In the past year, lenders and appraisers have introduced their own programs to combat racism.
JPMorgan Chase in October issued a $30 billion commitment to racial equity, including an expanded home buyer grant program for minority buyers, meant to help 40,000 Black or Latino families buy a home in the next five years. PeerStreet, an online marketplace for real estate investors, created the Evolving Neighborhood Uplift Fund, a donor-advised fund to provide property down payments for aspiring Black real estate investors.
“We have a huge network of expertise and an ability to aggregate capital, so let’s find some way to point this business to where it’s needed most,” said Brew Johnson, the chief executive of PeerStreet.
Within the appraisal industry, where nearly 97 percent of appraisers are white, leaders in the field initially refused to acknowledge bias following a series of damning reports in 2020 about racial discrimination in appraisals.
But the Appraisal Foundation, which sets national standards for real estate valuation, has since added its first Black member to its Appraisal Qualifications Board.

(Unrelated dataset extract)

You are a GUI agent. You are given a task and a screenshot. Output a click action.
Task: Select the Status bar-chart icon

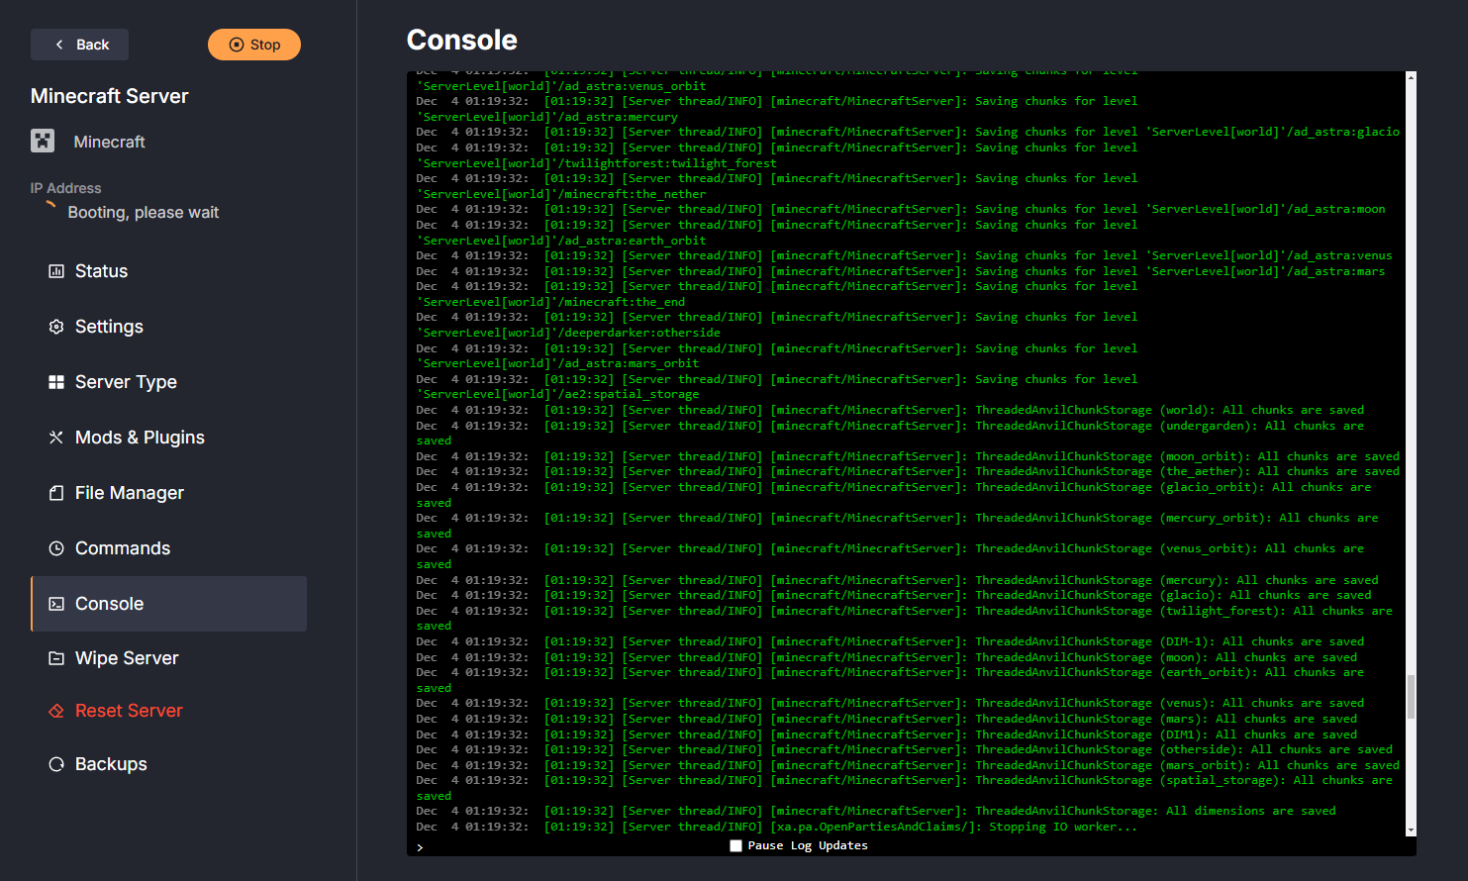pos(56,270)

They also began a number of new diversity initiatives.
One of those initiatives is PAREA, an acronym for Practical Applications of Real Estate Appraisal — a program that could potentially help aspiring appraisers sidestep the long-held requirement that trainee appraisers find a mentor to work with.
“The vast majority of appraisers are white men, so if you put people of color in the position of having to find a white man to train them, it’s really a barrier to entry for a lot of folks,” said James Park, executive director of the Appraisal Subcommittee, the independent federal agency created in 1989 to oversee appraiser regulation.
But despite PAREA being approved nine months ago, said Mr. Park, “there have yet to be any programs in place.”
David Bunton, president of the Appraisal Foundation, said in an email that the delay lay with state governments, which had to first adopt state guidelines before the program could begin. Mr. Bunton also pointed to a number of additional new diversity programs that the foundation has undertaken, including a review of fair housing guidance and a demographic survey of appraisers.
Whether those programs will move the needle remains to be seen. In October 2020, the Appraisal Subcommittee offered the Appraisal Foundation a grant of $3 million over three years that included support for diversity outreach, as well as a review of PAREA’s efficacy. The grant was rejected.
“We were disappointed,” Mr. Park said. “The foundation has accepted grants from the subcommittee for 30 years.” (Mr. Bunton said the grant was rejected because “we were in a financially stable position during the pandemic,” adding that the foundation asked for the funds to be directed to states that were struggling financially).
Regardless of how many new initiatives make their debut, many Black brokers say the real shift will not come until the racial gap in homeownership is closed.
“The solution lies in Black leadership and homeownership,” said Lori Pace, a broker in Denver. “Real estate ownership is a form of reparations, part of the 40 acres that were not delivered.”